**MATERIAL FOR THIS TASK:**
════
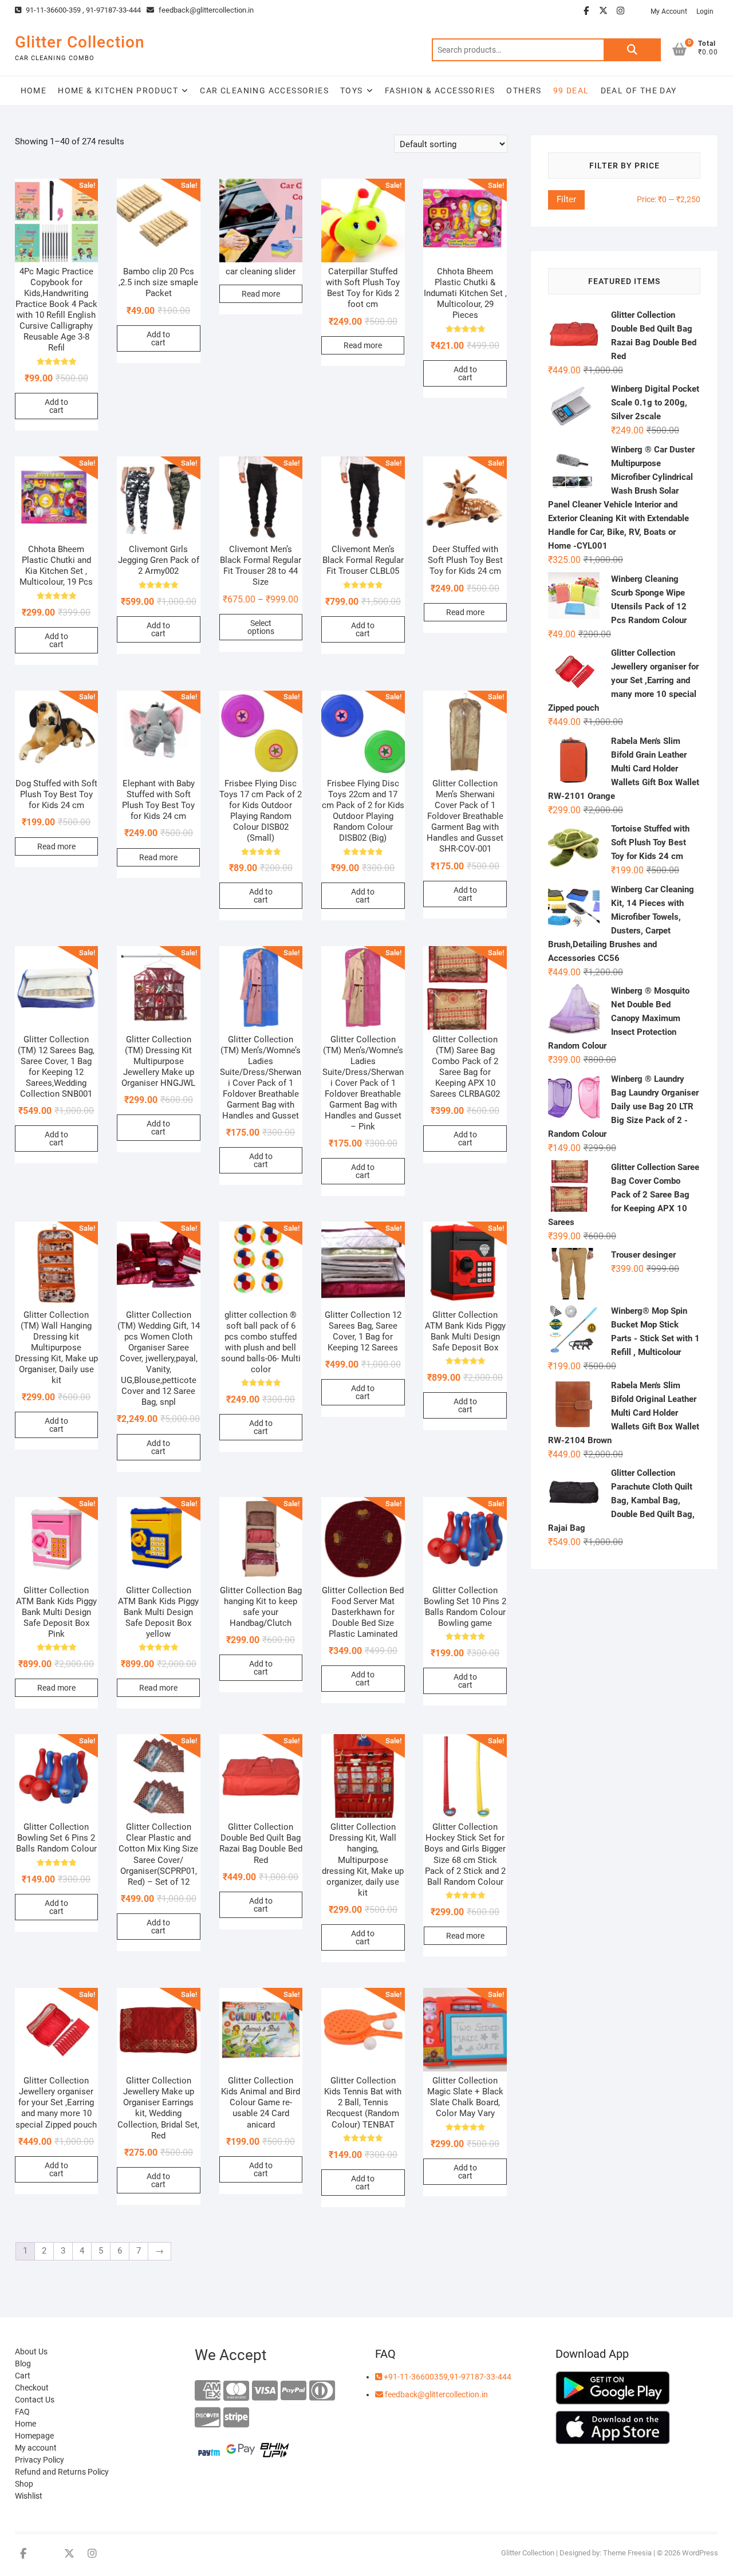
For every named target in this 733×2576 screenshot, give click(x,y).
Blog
════
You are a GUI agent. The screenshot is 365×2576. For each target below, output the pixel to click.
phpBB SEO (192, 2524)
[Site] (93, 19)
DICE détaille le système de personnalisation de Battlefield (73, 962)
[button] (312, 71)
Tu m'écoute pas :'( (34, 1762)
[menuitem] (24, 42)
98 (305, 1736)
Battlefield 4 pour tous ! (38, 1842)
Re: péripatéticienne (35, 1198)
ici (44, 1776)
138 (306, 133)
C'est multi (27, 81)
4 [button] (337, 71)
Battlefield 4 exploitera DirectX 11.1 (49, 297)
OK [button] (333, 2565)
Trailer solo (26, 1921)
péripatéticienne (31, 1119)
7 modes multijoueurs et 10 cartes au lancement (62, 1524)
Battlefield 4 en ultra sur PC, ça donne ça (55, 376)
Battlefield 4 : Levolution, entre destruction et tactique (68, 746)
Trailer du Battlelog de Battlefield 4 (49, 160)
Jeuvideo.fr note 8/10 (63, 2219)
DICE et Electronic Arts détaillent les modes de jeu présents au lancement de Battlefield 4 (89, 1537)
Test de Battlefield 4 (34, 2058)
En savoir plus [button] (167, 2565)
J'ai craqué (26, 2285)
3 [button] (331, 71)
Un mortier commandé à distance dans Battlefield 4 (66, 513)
════
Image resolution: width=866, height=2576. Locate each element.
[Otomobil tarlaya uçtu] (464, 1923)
════
**TASK DETAILS:** In the data above, retype exactly and only the lines between the one holding "DICE et Electronic" and the one holding "Un mortier commandé", inclusive.

**ANSWER BOX:**
DICE et Electronic Arts détaillent les modes de jeu présents au lancement de Battlefield 4 (89, 1537)
Test de Battlefield 4 (34, 2058)
En savoir plus [button] (167, 2565)
J'ai craqué (26, 2285)
3 [button] (331, 71)
Un mortier commandé à distance dans Battlefield 4 (66, 513)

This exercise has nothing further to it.